Though his general internship had him working all over the hospital, he found himself constantly migrating to the ER.
“I learned a lot,” he said, mostly that he wanted to find a way to mesh his love for emergency medicine with his desire to contribute to the community.
His first job out of med school was at Virginia Tech University, where he worked in student health and helped develop the school’s advanced life support ambulance service.
As upsetting as the 2007 shooting massacre was, Heilicser said, “I felt a sense of pride knowing their ambulance response was something I helped create back in 1977-78.”
It was in Blacksburg, Virginia, that he first became a volunteer firefighter. Again, he found himself hanging in emergency rooms.
At last, his search for the ideal position took him to Chicago. He worked at two local hospitals before joining the Ingalls team.

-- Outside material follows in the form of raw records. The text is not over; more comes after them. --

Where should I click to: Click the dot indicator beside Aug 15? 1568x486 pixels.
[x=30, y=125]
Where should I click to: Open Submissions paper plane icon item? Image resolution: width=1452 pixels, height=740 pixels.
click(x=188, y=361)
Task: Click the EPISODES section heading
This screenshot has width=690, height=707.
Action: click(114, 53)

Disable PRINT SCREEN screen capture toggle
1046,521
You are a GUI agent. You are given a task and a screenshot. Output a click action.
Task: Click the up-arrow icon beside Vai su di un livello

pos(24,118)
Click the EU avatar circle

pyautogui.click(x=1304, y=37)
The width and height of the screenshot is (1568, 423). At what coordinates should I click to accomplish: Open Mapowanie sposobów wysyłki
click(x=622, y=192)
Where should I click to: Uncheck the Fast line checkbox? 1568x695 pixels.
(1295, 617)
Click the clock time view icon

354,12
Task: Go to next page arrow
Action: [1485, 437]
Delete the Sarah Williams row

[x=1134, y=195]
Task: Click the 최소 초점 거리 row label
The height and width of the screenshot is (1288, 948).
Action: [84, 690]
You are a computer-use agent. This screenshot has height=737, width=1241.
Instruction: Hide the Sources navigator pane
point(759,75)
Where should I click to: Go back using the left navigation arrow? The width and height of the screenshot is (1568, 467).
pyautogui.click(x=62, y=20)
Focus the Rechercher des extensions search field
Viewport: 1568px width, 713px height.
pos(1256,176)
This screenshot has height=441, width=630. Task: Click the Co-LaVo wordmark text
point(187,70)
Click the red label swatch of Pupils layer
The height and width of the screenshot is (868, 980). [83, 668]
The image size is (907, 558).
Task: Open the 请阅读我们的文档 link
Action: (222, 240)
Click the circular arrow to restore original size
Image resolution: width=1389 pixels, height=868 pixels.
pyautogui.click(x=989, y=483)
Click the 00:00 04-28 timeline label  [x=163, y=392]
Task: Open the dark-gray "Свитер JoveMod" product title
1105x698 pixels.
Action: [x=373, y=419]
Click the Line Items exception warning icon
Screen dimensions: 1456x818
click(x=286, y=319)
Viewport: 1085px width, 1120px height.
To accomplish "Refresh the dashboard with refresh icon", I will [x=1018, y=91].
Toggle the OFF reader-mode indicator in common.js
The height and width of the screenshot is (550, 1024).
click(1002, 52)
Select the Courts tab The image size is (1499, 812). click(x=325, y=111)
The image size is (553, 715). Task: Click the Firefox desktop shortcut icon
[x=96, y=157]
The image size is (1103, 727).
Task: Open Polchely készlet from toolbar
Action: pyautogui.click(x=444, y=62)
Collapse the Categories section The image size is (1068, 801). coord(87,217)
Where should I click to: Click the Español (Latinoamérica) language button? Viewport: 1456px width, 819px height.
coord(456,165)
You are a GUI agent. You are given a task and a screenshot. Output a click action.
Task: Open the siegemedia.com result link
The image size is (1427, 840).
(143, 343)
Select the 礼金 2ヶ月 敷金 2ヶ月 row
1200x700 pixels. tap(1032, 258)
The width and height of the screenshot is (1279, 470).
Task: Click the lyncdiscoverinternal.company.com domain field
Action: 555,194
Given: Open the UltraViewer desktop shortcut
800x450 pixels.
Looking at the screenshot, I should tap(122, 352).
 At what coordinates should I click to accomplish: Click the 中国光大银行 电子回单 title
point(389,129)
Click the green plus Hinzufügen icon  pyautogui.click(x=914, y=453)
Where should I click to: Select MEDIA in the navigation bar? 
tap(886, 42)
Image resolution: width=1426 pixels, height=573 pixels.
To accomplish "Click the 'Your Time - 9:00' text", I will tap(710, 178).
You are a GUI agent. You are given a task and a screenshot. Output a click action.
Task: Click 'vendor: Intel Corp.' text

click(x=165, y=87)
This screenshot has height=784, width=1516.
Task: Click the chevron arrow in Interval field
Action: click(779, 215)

“Here at Ingalls, everything came together,” he said. It enabled him to keep one foot in the hospital ER and the other in the community.
As medical director for the South Cook EMS, he helps oversee paramedic training and establish treatment and transport protocols for emergency personnel.
Heilicser is also deputy commander and deputy medical director of the Illinois Medical Emergency Response System Team (IMERT), and the lead physician and medical manager of the Illinois Task Force 1 Urban Search and Rescue Team. His devotion may seem remarkable to the layman but he is quick to point out that such dedication is a common trait among people in his profession. He points to the many medical workers who helped in the aftermath of Katrina.
“The altruism was just wonderful, as I find anywhere I do relief work,” he said. “There were people in the medical profession who came to help even though they didn’t know the status of their own families or if their own homes were still standing.”
In Haiti, he was moved by the patience and gratitude of the people he treated. They would stand for hours, some for days, waiting to see a doctor.
“And then they’d thank you,” he said.
Heilicser is quick to point out that he couldn’t wear the many hats he does without the continuing support of his wife Marcia, whom he met while attending medical school. The couple, who live in Flossmoor, has been married 38 years and have three sons, Micah, Seth and Jacob.
“They enable me to do a job I love. I love the challenge of not knowing what’s coming next and of having to be creative,” he said.
He also lives by a quote a student once brought to his attention: “To the world, you may be one person. But to one person, you may be the world.”